● Objective
Copy every line below that contains the string "Select", matching uppercase and lowercase letters exactly.

(Items from a dataset)
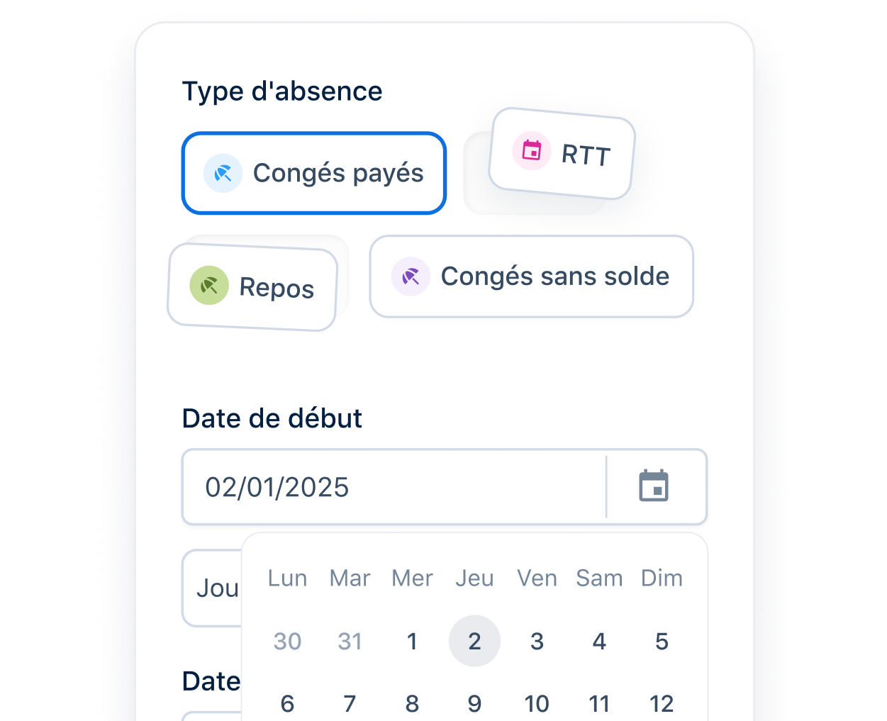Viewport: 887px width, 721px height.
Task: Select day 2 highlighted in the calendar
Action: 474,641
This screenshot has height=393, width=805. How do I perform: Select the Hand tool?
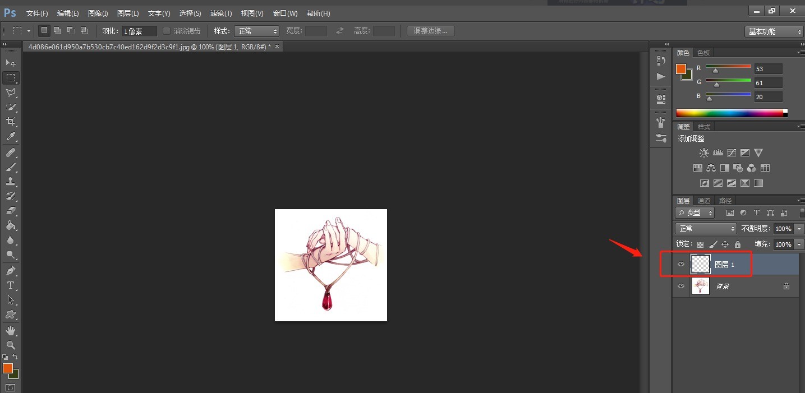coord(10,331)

● Written answer
Task: Select day 2 highlighted in the calendar
This screenshot has height=393, width=805. How do I perform: Select the Hand tool?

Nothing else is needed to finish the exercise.